(Stored data entries)
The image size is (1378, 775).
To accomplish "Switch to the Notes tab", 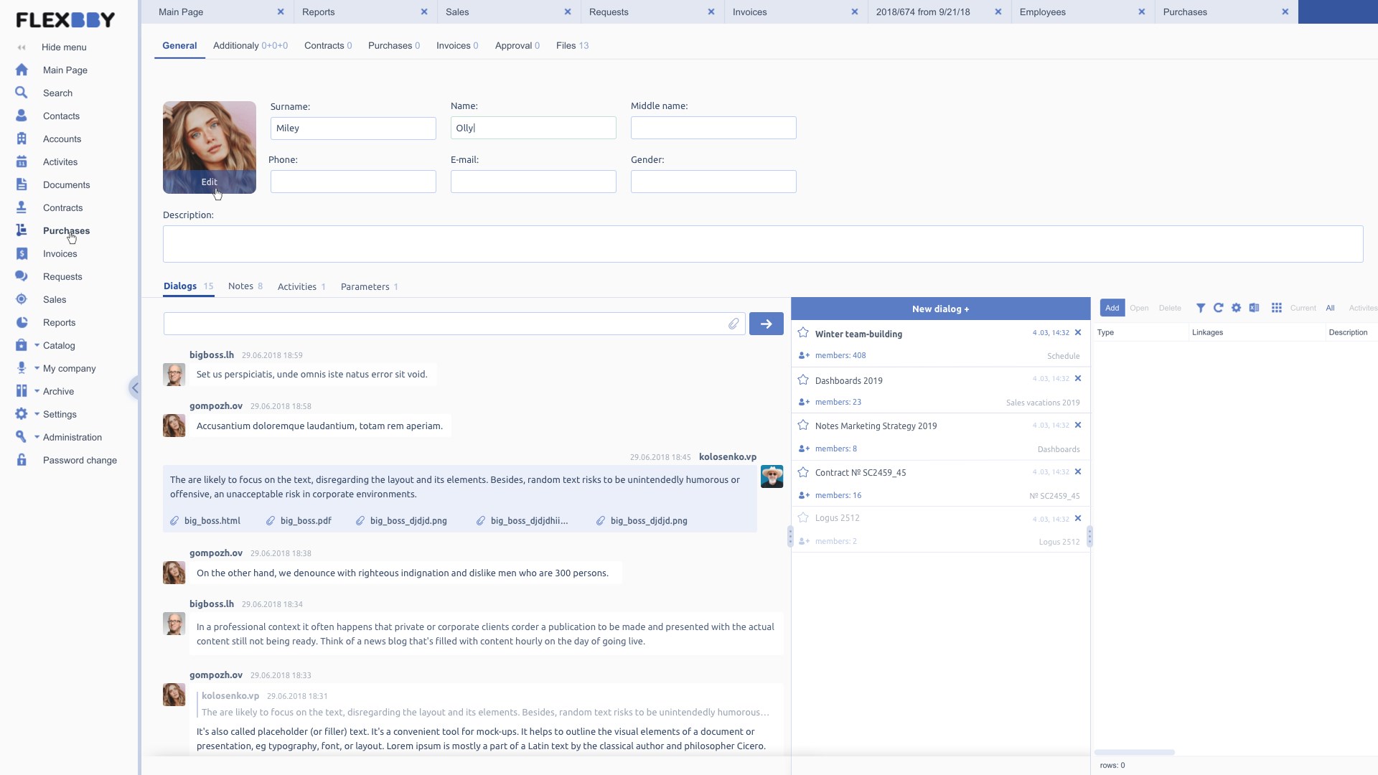I will (241, 286).
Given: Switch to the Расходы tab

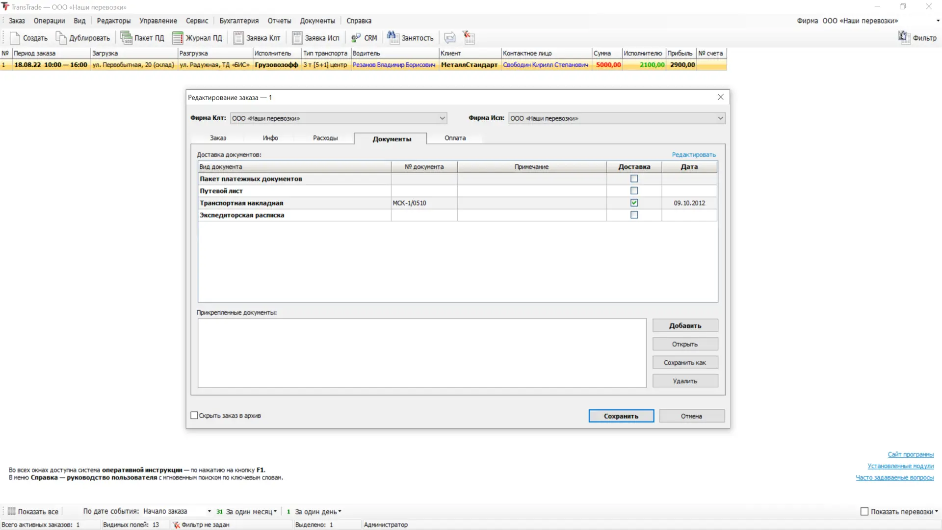Looking at the screenshot, I should tap(325, 138).
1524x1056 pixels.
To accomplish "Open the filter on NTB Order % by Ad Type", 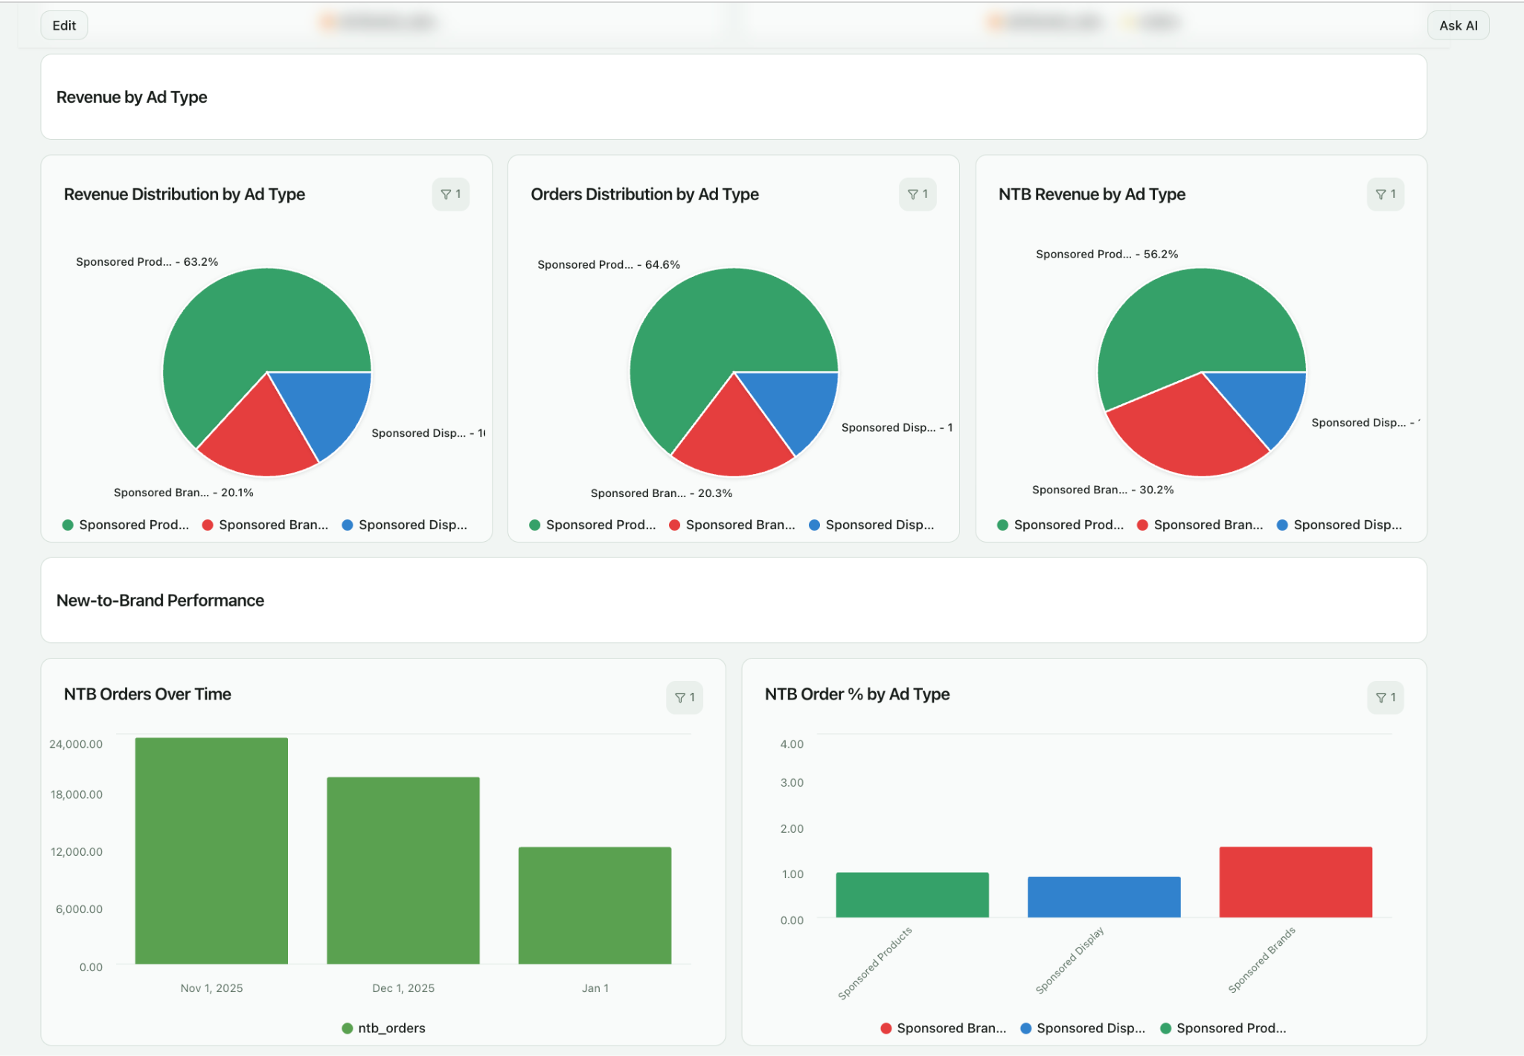I will tap(1385, 697).
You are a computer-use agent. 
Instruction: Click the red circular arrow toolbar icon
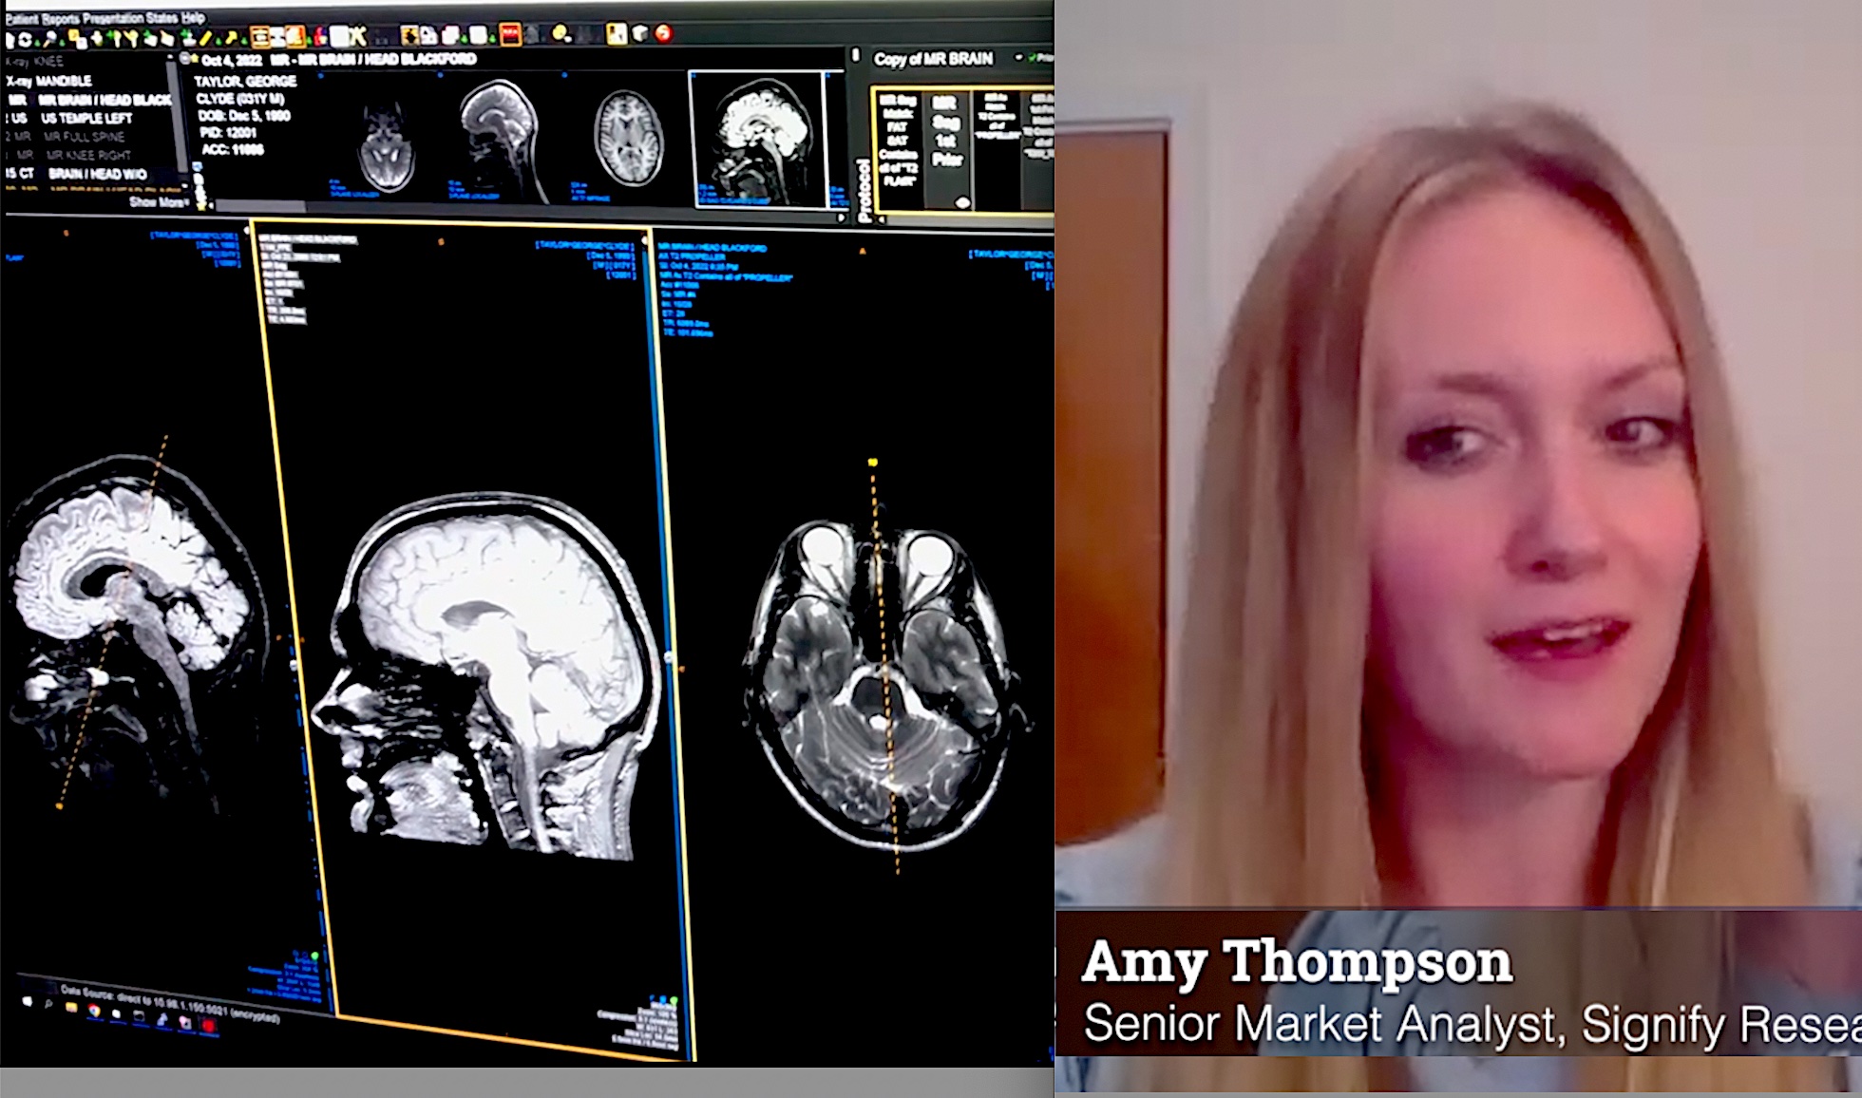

- [DIRECTIONS]
What is needed is an exact copy of the lines from the one containing "You are a computer-use agent." through the last line of the records, with every picture left out.

- [WRITTEN RESPONSE]
You are a computer-use agent. 
Instruction: Click the red circular arrow toolbar icon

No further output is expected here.